- **WRITTEN TASKS**
(a) In the tribute to Cantor Benzion Miller, what was the name of the writer's band?
(b) In the entries below, convert everything from the line containing "Open the 取引プラットフォーム menu" down to the line containing "point(511,173)" into a JSON list of strings, one per line, skipping blank lines and leaving out the pictures.

- **SOURCE TEXT**

——

Khazonisdiker Hesped: A Handful of Memories for Cantor Benzion Miller (1947-2025)
I first met Cantor Benzion Miller in 2009 in Krakow, at the closing outdoor concert on Szeroka Street at the Jewish Culture Festival, where Jewish music performers from around the world played to an audience of thousands each year. My band, The Sway Machinery, was among the featured acts. Benzion, a legend of cantorial music, had been a mainstay of the Festival for years. Beyond his status as a key exponent of khazones, an historic style of Eastern European Jewish spiritual music, Benzion was a living link to the Jewish history of Krakow and the Galicia region of Poland. Benzion’s father and grandfather before him, had served as cantors and choir singers in the Bobov Hasidic community in the nearby town of Oswieçim. The hometown of these great musicians has come to be infamous to the world, under its German name Auschwitz, for the silencing of Jewish life. Rather than a monument to the deaths of the Jews of Poland, Benzion’s performances in Krakow were filled with light, suffused with joy and emotional elevation; they were even humorous at times. Remarkably, his main audiences in Krakow were non-Jewish Poles, who looked to Benzion for a glimpse of continuity with their seemingly irreparably lost pre-War multicultural society.
Before the concert, in the backstage artists tent a different kind of performance was taking place. Benzion was leading a singing session of nigunim (paraliturgical devotional melodies typically intended for communal singing) along with some members of his family who were traveling and performing with him. Some of the other musicians who were performing, including myself, joined in. I remember the surge of joy I felt from his voice, and the educative effect of his musical knowledge that was guiding the eclectic assembled group through the tricky sequence of passages in the songs. This feeling of being guided by his voice was something I would be blessed to return to in later years.

——

- **RAW DATA**

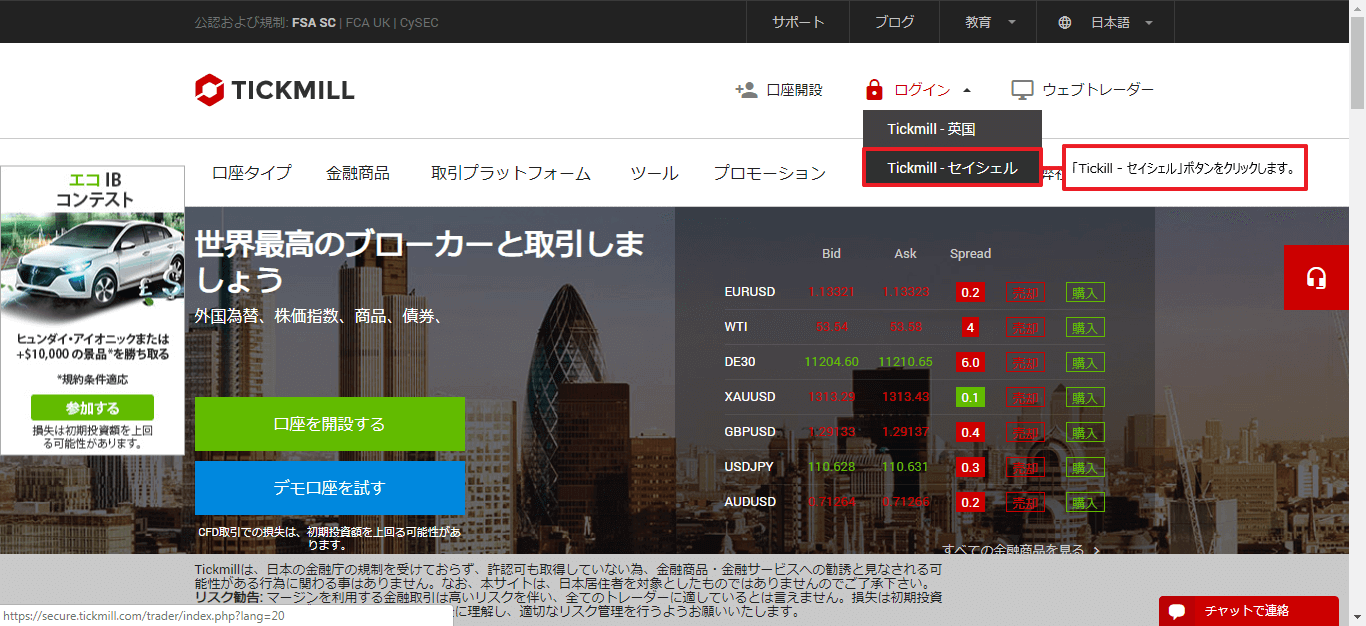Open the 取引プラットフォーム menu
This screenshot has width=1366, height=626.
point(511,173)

——

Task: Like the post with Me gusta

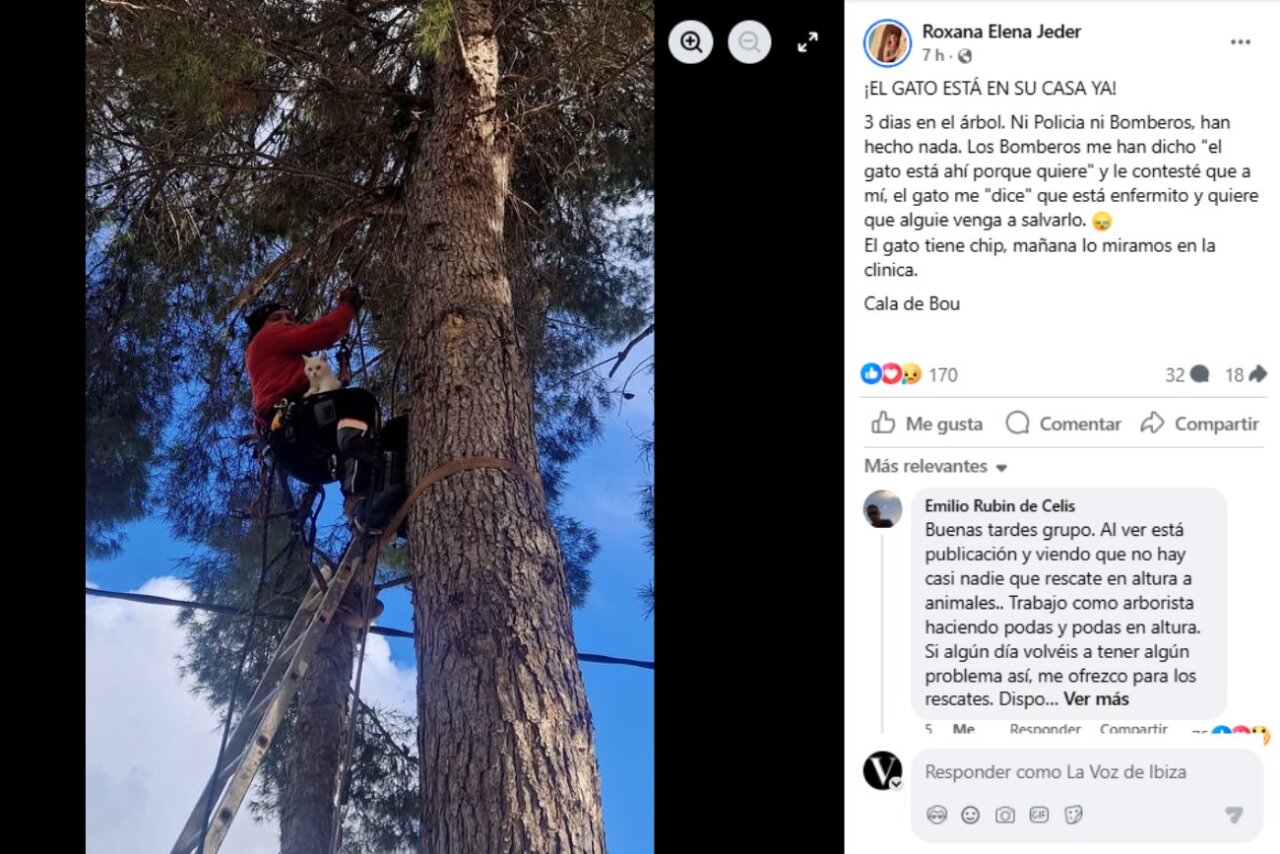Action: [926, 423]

——

- **TASK-BY-TASK SOLUTIONS**
(a) The Sway Machinery

(b)
[
  "Open the 取引プラットフォーム menu",
  "This screenshot has width=1366, height=626.",
  "point(511,173)"
]